As declarações, de tom fortemente polémico, foram divulgadas pelo Financial Times .
Ben Gvir — figura associada à extrema‑direita e com antecedentes de condenações por comentários racistas — propôs ainda a construção de "assentamentos judaicos" no enclave palestiniano e aconselhou o executivo a "incentivar a emigração" dos residentes locais.
Sobre alegados responsáveis por ataques, declarou que "devemos simplesmente matá‑los um por um".
O governante criticou a decisão do primeiro‑ministro Benjamin Netanyahu de reduzir operações militares na zona e opõe-se às pressões dos Estados Unidos para avançar com um plano de paz promovido por Donald Trump.
As declarações foram já condenadas do lado iraniano, com o vice‑ministro dos Negócios Estrangeiros, Kazem Qaribabadi, a classificar esta posição de Ben Gvir como uma "quota para os assassinatos em Gaza".

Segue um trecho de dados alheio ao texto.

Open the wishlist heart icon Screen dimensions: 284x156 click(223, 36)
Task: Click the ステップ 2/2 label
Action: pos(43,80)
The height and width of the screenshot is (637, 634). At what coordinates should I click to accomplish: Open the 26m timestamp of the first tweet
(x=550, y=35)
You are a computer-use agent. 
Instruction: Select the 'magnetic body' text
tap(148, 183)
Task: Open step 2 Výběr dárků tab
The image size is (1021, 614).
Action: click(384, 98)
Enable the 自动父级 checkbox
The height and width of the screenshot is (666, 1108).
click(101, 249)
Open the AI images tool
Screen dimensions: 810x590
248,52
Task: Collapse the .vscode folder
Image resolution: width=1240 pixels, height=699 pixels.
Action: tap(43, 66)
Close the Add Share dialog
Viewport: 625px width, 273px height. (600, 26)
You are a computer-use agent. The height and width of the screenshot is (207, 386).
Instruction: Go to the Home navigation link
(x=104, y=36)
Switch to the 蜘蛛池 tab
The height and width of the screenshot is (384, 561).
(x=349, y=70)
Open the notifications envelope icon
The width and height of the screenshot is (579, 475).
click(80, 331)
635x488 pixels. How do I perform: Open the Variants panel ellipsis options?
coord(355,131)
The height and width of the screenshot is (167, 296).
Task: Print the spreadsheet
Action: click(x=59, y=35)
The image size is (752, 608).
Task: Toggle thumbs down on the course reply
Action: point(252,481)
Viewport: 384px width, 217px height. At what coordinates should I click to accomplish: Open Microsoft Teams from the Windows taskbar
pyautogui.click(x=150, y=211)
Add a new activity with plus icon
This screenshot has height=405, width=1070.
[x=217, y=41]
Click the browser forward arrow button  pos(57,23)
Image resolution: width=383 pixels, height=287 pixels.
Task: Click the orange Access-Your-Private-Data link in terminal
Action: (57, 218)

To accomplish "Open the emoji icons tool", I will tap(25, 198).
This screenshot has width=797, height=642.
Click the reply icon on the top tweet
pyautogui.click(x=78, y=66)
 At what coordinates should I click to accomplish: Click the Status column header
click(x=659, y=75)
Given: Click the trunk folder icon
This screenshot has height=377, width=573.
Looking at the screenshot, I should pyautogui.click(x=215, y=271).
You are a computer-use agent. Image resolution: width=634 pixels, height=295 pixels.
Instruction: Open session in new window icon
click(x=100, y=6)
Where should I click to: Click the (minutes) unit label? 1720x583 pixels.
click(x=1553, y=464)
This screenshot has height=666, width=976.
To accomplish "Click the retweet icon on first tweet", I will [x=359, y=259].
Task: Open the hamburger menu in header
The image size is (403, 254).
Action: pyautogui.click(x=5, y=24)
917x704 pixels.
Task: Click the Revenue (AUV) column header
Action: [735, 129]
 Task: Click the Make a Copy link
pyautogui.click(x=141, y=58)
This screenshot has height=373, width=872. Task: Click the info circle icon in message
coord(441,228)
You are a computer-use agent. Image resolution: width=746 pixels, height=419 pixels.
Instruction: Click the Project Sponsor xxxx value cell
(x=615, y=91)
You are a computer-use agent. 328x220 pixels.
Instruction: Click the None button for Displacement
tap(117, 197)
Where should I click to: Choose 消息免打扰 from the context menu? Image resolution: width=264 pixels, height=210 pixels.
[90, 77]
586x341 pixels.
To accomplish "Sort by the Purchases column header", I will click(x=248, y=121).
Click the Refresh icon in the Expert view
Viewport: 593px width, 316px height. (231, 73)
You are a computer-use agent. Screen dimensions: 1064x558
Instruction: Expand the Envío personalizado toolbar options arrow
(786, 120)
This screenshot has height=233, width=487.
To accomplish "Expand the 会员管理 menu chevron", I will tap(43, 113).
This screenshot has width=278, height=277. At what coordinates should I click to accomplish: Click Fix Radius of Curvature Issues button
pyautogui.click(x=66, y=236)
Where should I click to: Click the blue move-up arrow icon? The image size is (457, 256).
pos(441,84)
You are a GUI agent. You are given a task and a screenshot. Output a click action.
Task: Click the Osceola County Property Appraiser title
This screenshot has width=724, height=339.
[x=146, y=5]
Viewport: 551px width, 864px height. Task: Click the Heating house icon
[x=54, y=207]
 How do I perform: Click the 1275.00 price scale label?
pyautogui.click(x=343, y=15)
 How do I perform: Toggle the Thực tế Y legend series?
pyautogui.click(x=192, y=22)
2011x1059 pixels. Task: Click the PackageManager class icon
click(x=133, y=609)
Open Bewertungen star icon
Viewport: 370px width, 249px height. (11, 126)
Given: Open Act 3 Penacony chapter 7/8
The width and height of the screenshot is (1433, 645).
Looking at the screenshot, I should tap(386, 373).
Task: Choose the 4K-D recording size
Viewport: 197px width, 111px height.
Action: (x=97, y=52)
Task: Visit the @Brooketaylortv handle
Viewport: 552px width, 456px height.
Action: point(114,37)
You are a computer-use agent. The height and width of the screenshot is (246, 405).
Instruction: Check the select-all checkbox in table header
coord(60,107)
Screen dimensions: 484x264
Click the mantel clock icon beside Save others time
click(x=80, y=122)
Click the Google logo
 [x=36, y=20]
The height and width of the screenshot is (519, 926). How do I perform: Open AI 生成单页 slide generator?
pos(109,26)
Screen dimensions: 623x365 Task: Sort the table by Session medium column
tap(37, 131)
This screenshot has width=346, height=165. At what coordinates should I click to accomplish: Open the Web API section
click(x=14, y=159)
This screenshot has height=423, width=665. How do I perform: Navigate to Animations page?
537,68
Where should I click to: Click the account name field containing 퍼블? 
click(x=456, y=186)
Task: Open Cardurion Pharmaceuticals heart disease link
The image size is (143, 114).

Segundo Qaribabadi, estas declarações devem ser "registadas e preservadas para o dia do acerto de contas e o julgamento desses criminosos".
No terreno, as autoridades controladas pelo Hamas em Gaza estimam, desde o início da ofensiva israelita em resposta aos ataques de 7 de outubro de 2023, mais de 73 mil mortos e quase 175 mil feridos.